Correct, in part. Black/dark surfaces radiate their retained heat readily. Not just on reentry, that just happens to be when it's also absorbed in this case. The reason those tiles are used at all has more to do with the material-crystalized silica(sand) they're made of keeping the heat from being transferred to the structure underneath. The color is incedental, being part of the manufacturing process, but aids in dissipation of heat.
At any rate, I stand behind Waynel5's point that roofing color has little to do with roofing temp. Black absorbs at a higher rate, but also releases it back at a higher rate.
Mike
they did a study here in my area about color of asphalt shingles, they proved that a black roof was 40 degree hotter than a white asphalt shingle.

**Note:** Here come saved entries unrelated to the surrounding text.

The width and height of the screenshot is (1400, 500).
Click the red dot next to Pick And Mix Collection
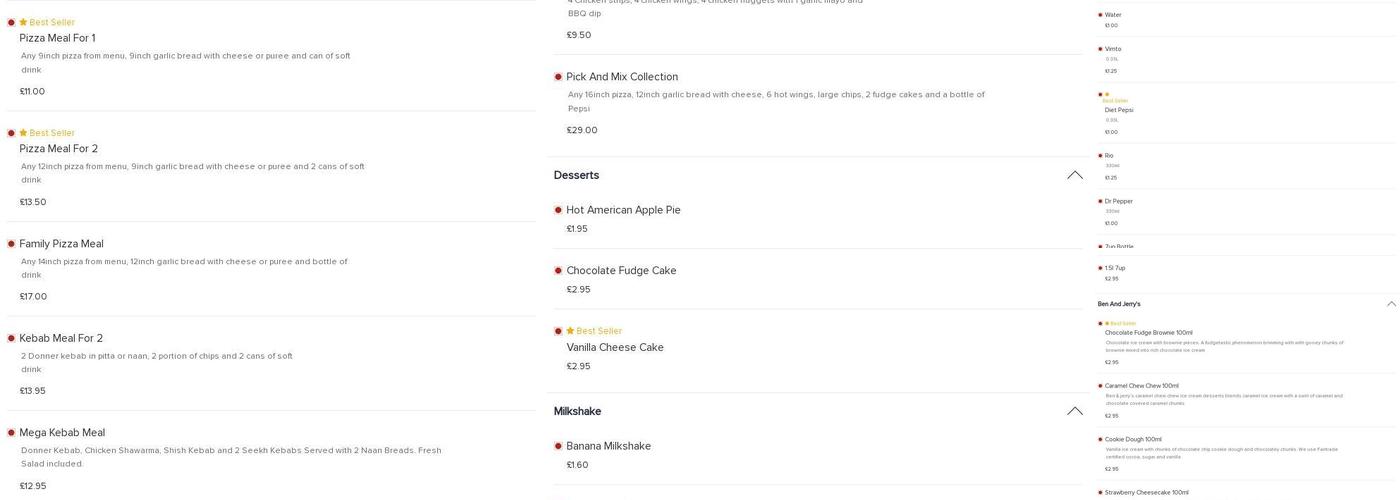tap(558, 77)
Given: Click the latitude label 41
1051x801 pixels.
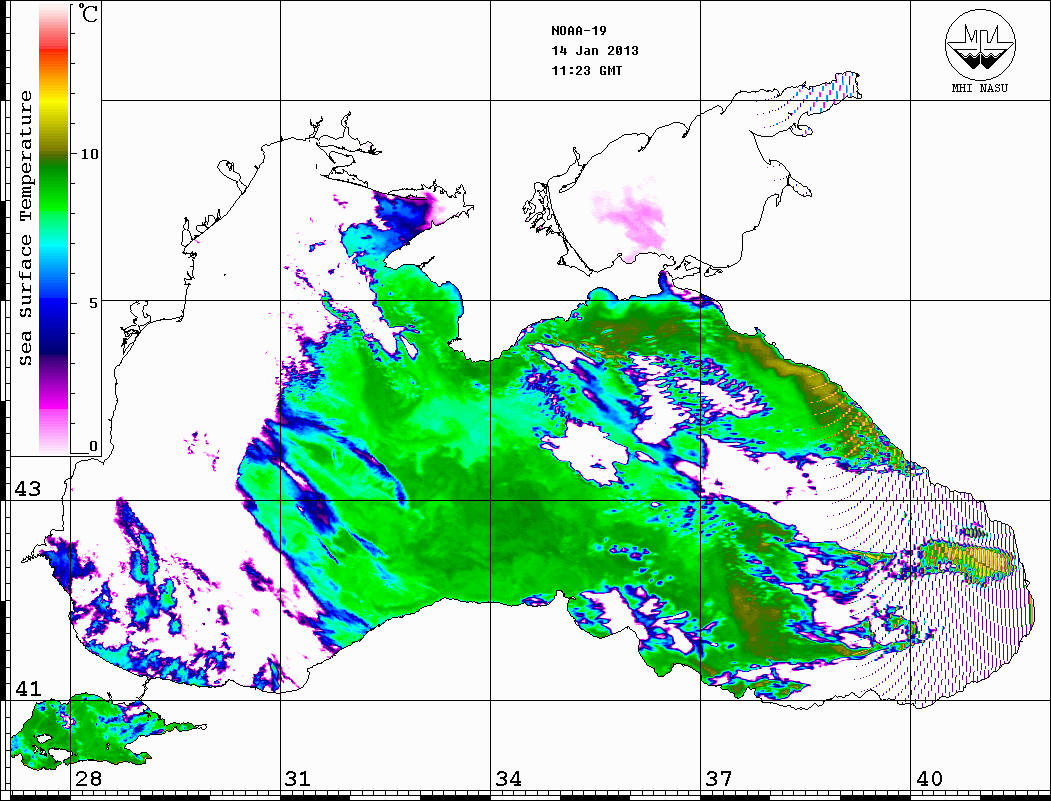Looking at the screenshot, I should point(28,688).
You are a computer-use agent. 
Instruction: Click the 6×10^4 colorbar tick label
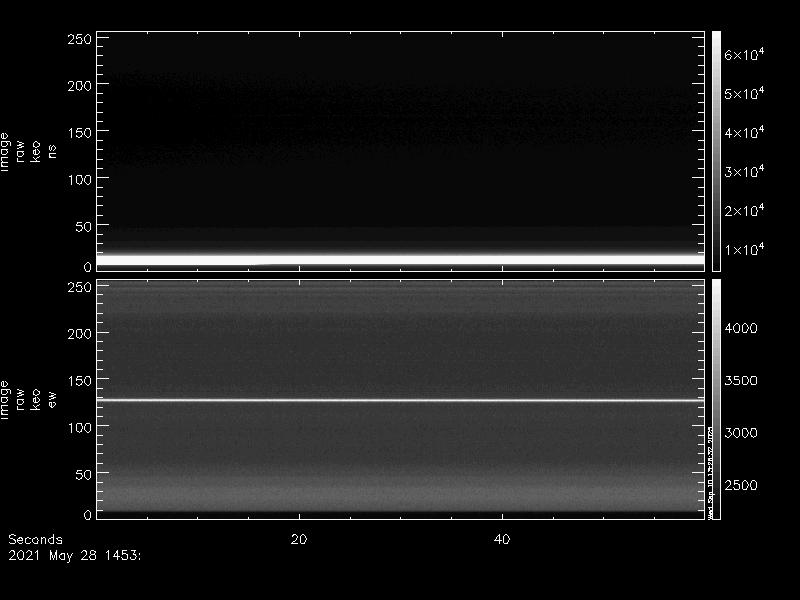click(x=744, y=55)
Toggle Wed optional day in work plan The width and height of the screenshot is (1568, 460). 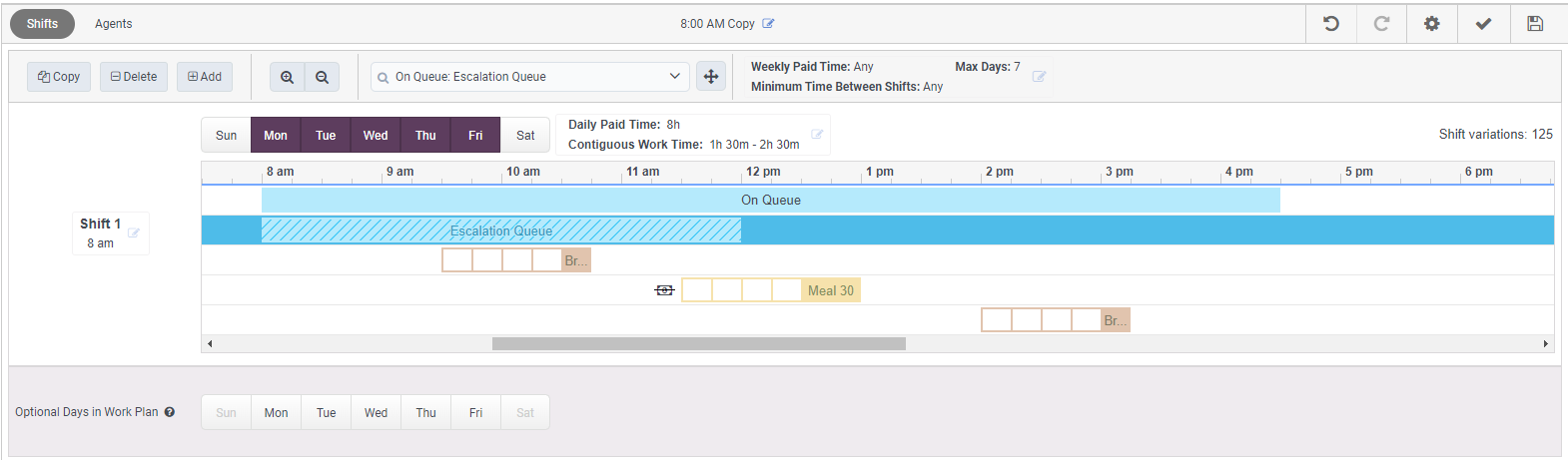pos(376,413)
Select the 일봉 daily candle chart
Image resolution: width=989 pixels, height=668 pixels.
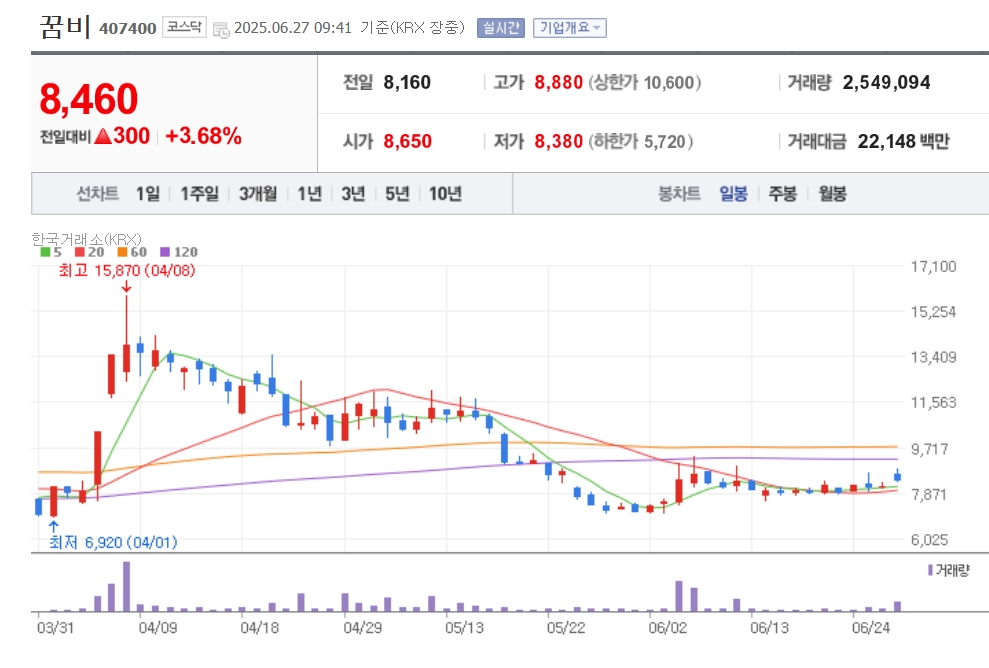pos(733,194)
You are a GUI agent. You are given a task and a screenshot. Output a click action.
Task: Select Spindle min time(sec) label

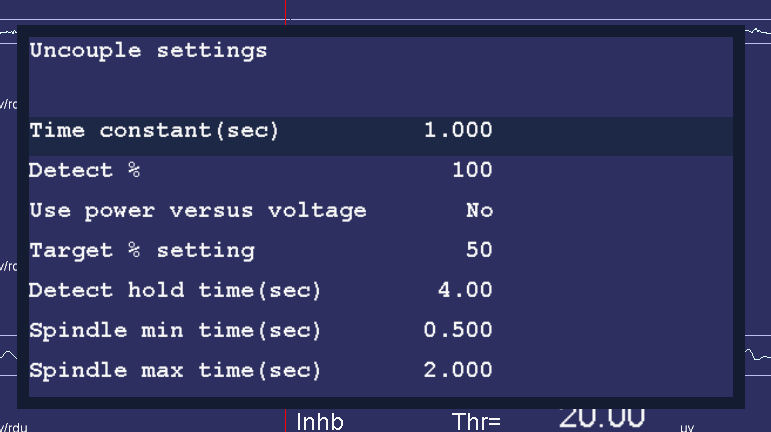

Something I saw in a magazine the other day, die-cast aluminum roofing tiles, look like Spanish tiles. Any idea on what the heat dissipation would be on such a tile?
OK, like I said, dark colors tend to absorb at a higher rate, but they also dissipate their accumulated heat faster.
I'd like to know more about that test. Specifically: length of exposure, temp vs time exposed and sheltered, applied temp(40deg difference at 1000deg is nothing, but 40deg difference at 60deg is huge), and most importantly, was that 40deg differential at peak temp or mean.
Mike
I don't think it's junk science. The research was conducted by the Florida Solar Energy Center and the Florida Power & Light company. Some of the products mentioned have Energy Star ratings, so are backed by additional testing.
There are a number of dark colored materials, with spectrally selective coatings, with solar reflectances better than white asphalt shingles.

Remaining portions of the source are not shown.